Примерно через два года после возвращения ее из Испании произошел ряд неприметных событий, которые многое могут сказать нам о внутреннем мире маркизы. В переписке мы находим лишь туманный намек на них; но, поскольку он содержится в Письме XXII, где проглядывают и другие приметы, я постараюсь по мере сил своих перевести и прокомментировать первую часть этого письма:

"Неужели нет врачей в Испании? Где те добрые фламандцы, что, бывало, так помогали тебе? О сокровище мое, как нам выбранить тебя за то, что столько недель ты попустительствуешь своей простуде? Дон Висенте, умоляю Вас, вразумите мое дитя. Ангелы небесные, умоляю вас, вразумите мое дитя. Теперь тебе лучше, и я прошу тебя, дай слово, что, едва ты почувствуешь приближение простуды, ты основательно попаришься и ляжешь в постель. Здесь, в Перу, я бессильна; я ничем не могу помочь. Не будь своевольной, моя любимая. Благослови тебя Бог. С этим письмом я шлю тебе смолу какого-то дерева — ее разносят по домам послушницы св.Фомы. Много ли проку будет от нее, не знаю. Вреда тебе она не причинит. Мне рассказывали, будто простодушные сестры вдыхают ее так прилежно, что во время мессы не слышен запах ладана. Стоит ли она чего-нибудь, не знаю; испытай ее.

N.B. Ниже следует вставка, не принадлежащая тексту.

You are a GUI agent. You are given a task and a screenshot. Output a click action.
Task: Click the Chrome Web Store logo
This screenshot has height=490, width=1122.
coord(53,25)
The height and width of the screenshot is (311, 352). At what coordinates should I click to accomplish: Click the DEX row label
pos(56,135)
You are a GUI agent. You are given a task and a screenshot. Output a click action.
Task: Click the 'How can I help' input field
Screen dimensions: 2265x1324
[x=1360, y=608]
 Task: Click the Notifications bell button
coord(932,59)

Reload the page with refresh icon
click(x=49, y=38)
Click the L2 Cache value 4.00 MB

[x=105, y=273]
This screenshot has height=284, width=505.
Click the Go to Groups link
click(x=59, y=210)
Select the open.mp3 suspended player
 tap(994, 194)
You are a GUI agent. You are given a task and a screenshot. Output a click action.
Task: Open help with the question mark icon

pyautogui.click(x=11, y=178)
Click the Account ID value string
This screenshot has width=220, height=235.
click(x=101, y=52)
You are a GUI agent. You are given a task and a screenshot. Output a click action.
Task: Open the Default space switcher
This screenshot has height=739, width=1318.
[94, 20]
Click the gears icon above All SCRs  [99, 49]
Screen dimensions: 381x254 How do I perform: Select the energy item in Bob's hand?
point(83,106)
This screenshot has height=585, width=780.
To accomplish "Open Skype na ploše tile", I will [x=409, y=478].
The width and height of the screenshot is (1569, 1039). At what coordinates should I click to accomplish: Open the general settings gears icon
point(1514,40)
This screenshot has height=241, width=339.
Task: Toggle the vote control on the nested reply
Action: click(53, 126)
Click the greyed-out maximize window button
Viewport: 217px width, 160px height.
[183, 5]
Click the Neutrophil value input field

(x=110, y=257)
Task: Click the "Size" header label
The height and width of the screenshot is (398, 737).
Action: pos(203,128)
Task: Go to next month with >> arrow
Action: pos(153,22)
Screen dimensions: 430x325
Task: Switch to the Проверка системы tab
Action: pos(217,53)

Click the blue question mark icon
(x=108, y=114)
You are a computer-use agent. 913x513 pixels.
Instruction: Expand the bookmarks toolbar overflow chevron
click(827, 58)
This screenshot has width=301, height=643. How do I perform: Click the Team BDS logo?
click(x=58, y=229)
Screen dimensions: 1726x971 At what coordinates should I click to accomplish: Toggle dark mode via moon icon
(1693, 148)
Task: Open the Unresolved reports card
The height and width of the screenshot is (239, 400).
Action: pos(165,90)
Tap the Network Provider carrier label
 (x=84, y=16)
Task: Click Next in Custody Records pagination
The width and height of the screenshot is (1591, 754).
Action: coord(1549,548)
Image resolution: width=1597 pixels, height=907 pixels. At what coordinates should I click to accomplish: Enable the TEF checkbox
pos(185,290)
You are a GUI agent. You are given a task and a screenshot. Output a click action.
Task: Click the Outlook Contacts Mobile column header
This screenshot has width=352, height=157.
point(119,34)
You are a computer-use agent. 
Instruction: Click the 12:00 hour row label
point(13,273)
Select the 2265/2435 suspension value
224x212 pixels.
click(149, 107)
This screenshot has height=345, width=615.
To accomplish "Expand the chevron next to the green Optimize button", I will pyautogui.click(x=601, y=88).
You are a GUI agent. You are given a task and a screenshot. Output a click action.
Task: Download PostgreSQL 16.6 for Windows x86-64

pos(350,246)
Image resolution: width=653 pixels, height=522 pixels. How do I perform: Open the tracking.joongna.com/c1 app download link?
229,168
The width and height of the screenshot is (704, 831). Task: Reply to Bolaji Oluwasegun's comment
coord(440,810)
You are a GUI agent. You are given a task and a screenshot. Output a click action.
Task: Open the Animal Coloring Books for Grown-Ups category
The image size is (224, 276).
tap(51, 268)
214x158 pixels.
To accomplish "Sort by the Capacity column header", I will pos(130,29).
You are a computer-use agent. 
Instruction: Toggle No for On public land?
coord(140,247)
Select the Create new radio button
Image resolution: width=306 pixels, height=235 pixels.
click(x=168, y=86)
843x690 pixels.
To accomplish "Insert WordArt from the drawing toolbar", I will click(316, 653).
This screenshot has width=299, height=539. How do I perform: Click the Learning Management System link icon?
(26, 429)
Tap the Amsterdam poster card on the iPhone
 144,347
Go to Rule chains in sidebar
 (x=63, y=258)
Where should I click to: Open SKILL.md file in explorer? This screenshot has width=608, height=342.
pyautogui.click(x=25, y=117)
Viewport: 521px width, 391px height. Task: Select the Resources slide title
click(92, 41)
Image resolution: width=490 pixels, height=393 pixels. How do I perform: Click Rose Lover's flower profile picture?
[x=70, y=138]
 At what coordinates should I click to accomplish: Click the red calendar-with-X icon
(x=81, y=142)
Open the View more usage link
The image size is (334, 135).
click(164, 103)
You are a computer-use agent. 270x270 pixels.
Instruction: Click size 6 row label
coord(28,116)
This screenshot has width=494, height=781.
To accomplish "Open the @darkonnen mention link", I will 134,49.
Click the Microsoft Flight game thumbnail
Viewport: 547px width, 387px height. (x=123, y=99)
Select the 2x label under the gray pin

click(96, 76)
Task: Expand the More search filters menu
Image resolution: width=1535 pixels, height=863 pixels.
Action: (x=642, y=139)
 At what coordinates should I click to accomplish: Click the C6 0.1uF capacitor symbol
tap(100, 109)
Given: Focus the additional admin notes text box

Будь покойна, любовь моя: Его Христианнейшему Величеству послана дивная золотая цепь". (Дочь писала ей: «Цепь прибыла в полной сохранности, и я надевала ее на крещение Инфанта. Его Христианнейшее Величество милостиво соизволил восхищаться ею и, когда я сказала ему, что это твой подарок, с похвалой отозвался о твоем вкусе. Не премини послать ему по возможности точное ее подобие; пошли не медля, через камергера».) "Ему нет надобности знать, что мне пришлось войти в картину, дабы завладеть ею. Помнишь ли ты, что в ризнице св.Мартина висит картина Веласкеса, где изображен с супругой и отпрыском вице-король, основатель монастыря, и что на супруге его — золотая цепь? Я решила, что удовольствуюсь только ею. И вот однажды в полночь я прокралась в ризницу, взобралась на стол, словно девчонка двенадцати лет, и вошла. Сперва холст мне препятствовал, но выступил сам художник и провел меня сквозь краску. Я сказала ему, что самая прекрасная девушка Испании желает подарить самому милостивому на земле королю самую красивую золотую цепь. Вот как просто все произошло; мы стояли и беседовали, четверо, в сером и серебристом воздухе, из которого соткан Веласкес. Теперь мои мысли заняты золотым светом; мой взгляд обращен на дворец; я хочу провести вечер у Тициана. Позволит ли мне вице-король?